Dataset entries:
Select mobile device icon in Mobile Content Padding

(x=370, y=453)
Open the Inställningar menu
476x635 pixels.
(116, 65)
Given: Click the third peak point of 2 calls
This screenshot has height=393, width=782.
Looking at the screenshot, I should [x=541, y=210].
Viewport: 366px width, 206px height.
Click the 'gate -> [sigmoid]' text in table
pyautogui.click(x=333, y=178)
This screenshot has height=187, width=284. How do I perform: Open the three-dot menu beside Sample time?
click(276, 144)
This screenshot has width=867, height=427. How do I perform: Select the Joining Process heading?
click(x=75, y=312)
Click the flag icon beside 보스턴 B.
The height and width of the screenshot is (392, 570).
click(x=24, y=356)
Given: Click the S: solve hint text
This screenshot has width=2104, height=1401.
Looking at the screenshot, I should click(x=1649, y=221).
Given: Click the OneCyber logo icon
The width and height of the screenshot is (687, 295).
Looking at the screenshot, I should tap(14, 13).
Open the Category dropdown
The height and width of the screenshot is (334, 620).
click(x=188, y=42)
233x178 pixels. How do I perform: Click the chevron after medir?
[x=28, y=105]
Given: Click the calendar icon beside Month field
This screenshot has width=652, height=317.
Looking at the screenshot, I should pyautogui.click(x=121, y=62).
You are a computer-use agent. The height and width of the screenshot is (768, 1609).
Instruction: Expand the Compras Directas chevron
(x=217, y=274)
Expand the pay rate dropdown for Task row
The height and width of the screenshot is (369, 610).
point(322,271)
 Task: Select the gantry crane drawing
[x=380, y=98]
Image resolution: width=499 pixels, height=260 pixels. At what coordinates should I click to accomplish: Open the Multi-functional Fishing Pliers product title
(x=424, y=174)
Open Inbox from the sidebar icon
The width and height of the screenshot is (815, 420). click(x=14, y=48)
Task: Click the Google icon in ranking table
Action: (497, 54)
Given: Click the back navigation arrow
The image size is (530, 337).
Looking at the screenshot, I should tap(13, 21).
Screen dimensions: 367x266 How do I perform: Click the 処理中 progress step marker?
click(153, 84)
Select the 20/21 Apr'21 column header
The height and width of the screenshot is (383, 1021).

Work request ::
The records above should be reproduced in full, exactly as they read.

Response to the exercise ::
Select mobile device icon in Mobile Content Padding

(x=370, y=453)
Open the Inställningar menu
476x635 pixels.
(116, 65)
Given: Click the third peak point of 2 calls
This screenshot has height=393, width=782.
Looking at the screenshot, I should [x=541, y=210].
Viewport: 366px width, 206px height.
Click the 'gate -> [sigmoid]' text in table
pyautogui.click(x=333, y=178)
This screenshot has height=187, width=284. How do I perform: Open the three-dot menu beside Sample time?
click(276, 144)
This screenshot has width=867, height=427. How do I perform: Select the Joining Process heading?
click(x=75, y=312)
Click the flag icon beside 보스턴 B.
The height and width of the screenshot is (392, 570).
click(x=24, y=356)
Given: Click the S: solve hint text
This screenshot has width=2104, height=1401.
Looking at the screenshot, I should click(x=1649, y=221).
Given: Click the OneCyber logo icon
The width and height of the screenshot is (687, 295).
Looking at the screenshot, I should tap(14, 13).
Open the Category dropdown
The height and width of the screenshot is (334, 620).
click(x=188, y=42)
233x178 pixels. How do I perform: Click the chevron after medir?
[x=28, y=105]
Given: Click the calendar icon beside Month field
This screenshot has width=652, height=317.
Looking at the screenshot, I should pyautogui.click(x=121, y=62).
You are a computer-use agent. The height and width of the screenshot is (768, 1609).
Instruction: Expand the Compras Directas chevron
(x=217, y=274)
Expand the pay rate dropdown for Task row
The height and width of the screenshot is (369, 610).
point(322,271)
 Task: Select the gantry crane drawing
[x=380, y=98]
Image resolution: width=499 pixels, height=260 pixels. At what coordinates should I click to accomplish: Open the Multi-functional Fishing Pliers product title
(x=424, y=174)
Open Inbox from the sidebar icon
The width and height of the screenshot is (815, 420). click(x=14, y=48)
Task: Click the Google icon in ranking table
Action: (497, 54)
Given: Click the back navigation arrow
The image size is (530, 337).
Looking at the screenshot, I should tap(13, 21).
Screen dimensions: 367x266 How do I perform: Click the 処理中 progress step marker?
click(153, 84)
Select the 20/21 Apr'21 column header
The height and width of the screenshot is (383, 1021).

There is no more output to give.